Top of Recorded data

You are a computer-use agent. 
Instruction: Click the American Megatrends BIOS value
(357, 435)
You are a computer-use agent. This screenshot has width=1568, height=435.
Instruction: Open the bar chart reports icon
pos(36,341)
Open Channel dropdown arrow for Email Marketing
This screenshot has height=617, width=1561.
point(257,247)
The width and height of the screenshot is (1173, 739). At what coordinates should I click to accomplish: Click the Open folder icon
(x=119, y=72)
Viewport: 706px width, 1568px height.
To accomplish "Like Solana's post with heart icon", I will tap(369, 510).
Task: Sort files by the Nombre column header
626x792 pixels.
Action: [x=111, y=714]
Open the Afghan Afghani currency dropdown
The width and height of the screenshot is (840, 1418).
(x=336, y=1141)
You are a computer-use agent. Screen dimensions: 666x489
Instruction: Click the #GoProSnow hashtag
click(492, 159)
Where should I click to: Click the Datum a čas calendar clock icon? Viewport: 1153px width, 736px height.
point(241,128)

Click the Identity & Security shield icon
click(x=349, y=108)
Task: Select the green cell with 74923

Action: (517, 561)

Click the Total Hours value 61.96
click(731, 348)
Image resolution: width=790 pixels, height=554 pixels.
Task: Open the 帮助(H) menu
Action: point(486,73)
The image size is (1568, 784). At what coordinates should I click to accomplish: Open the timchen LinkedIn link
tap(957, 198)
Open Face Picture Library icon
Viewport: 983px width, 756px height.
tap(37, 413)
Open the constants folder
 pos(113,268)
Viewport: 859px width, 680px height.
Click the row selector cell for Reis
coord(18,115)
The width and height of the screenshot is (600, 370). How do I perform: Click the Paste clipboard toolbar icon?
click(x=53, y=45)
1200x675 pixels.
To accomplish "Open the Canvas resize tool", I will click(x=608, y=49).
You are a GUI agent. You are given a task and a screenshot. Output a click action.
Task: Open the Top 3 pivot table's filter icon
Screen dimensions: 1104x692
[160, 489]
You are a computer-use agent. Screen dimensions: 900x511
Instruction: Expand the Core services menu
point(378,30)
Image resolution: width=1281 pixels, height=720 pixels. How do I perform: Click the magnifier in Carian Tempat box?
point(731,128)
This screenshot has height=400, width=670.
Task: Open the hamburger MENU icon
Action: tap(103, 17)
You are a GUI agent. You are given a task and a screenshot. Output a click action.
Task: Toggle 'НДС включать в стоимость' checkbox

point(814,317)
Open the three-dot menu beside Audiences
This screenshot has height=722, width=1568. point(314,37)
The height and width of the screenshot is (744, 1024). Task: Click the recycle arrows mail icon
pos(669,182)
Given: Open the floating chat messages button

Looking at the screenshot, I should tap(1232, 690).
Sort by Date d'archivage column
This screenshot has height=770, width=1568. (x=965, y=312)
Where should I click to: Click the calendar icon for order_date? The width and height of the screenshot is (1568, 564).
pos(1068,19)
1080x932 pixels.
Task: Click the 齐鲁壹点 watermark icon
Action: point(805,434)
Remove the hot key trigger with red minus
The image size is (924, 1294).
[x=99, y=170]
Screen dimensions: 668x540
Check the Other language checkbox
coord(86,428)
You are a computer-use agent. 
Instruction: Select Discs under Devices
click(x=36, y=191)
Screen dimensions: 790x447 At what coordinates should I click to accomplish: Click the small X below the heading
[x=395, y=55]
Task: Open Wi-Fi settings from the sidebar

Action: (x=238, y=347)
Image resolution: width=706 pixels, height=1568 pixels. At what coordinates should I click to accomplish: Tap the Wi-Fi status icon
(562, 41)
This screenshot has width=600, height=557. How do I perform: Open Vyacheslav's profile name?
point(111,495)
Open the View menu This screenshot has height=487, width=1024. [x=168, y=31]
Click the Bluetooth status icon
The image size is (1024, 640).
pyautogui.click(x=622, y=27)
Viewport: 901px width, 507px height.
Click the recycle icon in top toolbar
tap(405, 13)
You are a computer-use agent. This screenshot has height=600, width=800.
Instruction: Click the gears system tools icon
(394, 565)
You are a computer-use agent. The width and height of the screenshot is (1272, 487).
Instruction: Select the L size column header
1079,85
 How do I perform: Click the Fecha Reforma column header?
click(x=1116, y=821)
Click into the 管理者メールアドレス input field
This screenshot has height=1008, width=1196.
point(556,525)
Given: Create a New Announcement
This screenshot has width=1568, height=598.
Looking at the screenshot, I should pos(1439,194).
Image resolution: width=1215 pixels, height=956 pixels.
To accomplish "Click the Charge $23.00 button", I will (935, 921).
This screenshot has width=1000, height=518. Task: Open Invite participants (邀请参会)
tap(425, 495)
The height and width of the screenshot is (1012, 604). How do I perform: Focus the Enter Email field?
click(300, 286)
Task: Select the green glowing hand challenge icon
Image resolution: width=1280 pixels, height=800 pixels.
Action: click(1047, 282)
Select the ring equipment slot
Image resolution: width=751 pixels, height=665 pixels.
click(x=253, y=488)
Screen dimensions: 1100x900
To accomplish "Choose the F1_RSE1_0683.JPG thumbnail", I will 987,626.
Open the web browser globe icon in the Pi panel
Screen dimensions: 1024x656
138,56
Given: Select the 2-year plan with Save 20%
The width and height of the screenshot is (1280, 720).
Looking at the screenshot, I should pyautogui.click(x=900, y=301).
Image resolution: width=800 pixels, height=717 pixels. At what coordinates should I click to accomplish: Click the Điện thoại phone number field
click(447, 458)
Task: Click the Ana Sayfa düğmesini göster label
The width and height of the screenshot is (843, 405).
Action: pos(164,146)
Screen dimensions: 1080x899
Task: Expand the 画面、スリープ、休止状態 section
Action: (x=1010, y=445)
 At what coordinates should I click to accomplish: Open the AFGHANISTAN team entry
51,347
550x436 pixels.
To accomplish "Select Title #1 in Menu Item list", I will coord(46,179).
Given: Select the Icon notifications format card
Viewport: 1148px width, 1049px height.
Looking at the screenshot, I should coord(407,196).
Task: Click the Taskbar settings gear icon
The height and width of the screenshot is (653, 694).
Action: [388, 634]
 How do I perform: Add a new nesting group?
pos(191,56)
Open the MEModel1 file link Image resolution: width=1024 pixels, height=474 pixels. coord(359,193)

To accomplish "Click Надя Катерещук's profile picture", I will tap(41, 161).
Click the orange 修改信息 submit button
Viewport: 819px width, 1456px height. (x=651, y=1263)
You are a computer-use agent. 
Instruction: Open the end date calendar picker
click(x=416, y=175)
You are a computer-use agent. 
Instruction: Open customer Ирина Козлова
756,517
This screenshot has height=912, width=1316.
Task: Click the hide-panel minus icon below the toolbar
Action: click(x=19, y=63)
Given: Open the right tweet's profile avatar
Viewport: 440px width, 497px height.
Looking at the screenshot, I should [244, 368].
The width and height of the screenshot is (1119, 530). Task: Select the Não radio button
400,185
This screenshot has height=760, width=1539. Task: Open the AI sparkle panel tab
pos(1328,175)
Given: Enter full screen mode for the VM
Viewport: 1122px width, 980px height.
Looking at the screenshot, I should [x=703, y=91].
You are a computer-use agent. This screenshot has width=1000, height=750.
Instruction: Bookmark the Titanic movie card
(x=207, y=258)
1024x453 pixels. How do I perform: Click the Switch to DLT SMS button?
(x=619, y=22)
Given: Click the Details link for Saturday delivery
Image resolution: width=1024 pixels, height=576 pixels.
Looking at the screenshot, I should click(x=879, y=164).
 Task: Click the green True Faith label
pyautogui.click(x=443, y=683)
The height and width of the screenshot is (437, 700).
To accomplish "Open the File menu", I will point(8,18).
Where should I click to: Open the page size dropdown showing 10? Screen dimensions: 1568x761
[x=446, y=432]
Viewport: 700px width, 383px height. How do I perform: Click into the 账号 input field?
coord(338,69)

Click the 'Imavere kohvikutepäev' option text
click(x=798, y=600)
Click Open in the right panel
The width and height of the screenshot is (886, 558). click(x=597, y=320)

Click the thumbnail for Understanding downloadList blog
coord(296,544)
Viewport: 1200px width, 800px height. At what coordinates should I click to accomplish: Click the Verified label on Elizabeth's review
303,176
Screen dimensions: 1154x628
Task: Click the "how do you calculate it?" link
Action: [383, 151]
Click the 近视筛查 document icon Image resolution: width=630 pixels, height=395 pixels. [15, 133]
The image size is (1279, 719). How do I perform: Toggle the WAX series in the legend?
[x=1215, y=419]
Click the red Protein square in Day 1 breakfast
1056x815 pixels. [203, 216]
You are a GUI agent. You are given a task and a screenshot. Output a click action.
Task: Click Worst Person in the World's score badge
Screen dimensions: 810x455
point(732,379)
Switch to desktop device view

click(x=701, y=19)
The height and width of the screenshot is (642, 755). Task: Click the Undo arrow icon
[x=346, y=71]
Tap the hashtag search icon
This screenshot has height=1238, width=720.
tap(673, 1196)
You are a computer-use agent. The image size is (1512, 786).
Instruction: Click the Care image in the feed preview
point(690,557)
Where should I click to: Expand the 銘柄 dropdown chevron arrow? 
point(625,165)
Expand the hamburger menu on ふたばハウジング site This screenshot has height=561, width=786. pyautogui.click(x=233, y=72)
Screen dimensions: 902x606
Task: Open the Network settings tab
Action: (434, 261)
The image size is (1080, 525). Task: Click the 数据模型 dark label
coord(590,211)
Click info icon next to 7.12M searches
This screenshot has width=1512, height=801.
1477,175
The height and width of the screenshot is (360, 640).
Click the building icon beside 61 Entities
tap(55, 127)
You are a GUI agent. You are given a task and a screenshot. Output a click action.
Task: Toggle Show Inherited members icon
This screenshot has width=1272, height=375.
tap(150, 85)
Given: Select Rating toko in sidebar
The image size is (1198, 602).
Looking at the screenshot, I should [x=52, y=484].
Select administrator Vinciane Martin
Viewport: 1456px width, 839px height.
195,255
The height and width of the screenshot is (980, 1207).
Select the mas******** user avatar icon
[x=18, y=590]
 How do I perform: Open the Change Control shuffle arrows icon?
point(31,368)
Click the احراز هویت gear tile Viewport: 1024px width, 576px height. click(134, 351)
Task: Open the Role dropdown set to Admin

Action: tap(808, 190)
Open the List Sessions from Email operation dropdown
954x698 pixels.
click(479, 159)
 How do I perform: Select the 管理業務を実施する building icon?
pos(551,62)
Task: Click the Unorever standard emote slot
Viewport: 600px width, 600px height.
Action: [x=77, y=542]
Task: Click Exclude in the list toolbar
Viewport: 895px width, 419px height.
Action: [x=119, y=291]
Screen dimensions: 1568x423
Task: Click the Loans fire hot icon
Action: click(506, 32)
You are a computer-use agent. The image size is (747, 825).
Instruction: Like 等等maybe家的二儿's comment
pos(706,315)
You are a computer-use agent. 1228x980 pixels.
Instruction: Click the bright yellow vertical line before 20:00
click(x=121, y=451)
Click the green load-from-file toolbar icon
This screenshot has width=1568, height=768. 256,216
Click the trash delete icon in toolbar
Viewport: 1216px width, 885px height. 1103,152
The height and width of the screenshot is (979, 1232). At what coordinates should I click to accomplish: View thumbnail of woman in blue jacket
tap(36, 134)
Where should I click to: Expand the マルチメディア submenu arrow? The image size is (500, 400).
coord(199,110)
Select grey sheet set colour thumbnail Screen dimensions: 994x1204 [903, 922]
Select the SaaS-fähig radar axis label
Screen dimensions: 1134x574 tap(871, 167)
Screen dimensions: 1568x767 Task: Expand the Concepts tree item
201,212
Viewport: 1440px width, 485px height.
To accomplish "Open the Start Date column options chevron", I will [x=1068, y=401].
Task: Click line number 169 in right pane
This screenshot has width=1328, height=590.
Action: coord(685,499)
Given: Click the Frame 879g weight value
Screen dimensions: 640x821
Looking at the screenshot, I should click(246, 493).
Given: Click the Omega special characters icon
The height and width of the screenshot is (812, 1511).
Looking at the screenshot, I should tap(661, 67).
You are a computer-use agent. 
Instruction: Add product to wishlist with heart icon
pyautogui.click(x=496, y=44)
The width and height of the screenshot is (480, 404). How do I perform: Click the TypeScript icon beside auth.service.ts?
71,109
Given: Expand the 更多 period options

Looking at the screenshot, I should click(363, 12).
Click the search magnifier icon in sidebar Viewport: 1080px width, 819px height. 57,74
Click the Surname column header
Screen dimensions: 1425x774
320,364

Bottom of Recorded data

▸ **What the exercise asks**
The line that contains "Given: Click the Frame 879g weight value", the final line of the listing, and every line between them are to be retyped exactly; nothing else.

▸ **Answer to this problem**
Given: Click the Frame 879g weight value
Screen dimensions: 640x821
Looking at the screenshot, I should click(246, 493).
Given: Click the Omega special characters icon
The height and width of the screenshot is (812, 1511).
Looking at the screenshot, I should tap(661, 67).
You are a computer-use agent. 
Instruction: Add product to wishlist with heart icon
pyautogui.click(x=496, y=44)
The width and height of the screenshot is (480, 404). How do I perform: Click the TypeScript icon beside auth.service.ts?
71,109
Given: Expand the 更多 period options

Looking at the screenshot, I should click(363, 12).
Click the search magnifier icon in sidebar Viewport: 1080px width, 819px height. 57,74
Click the Surname column header
Screen dimensions: 1425x774
320,364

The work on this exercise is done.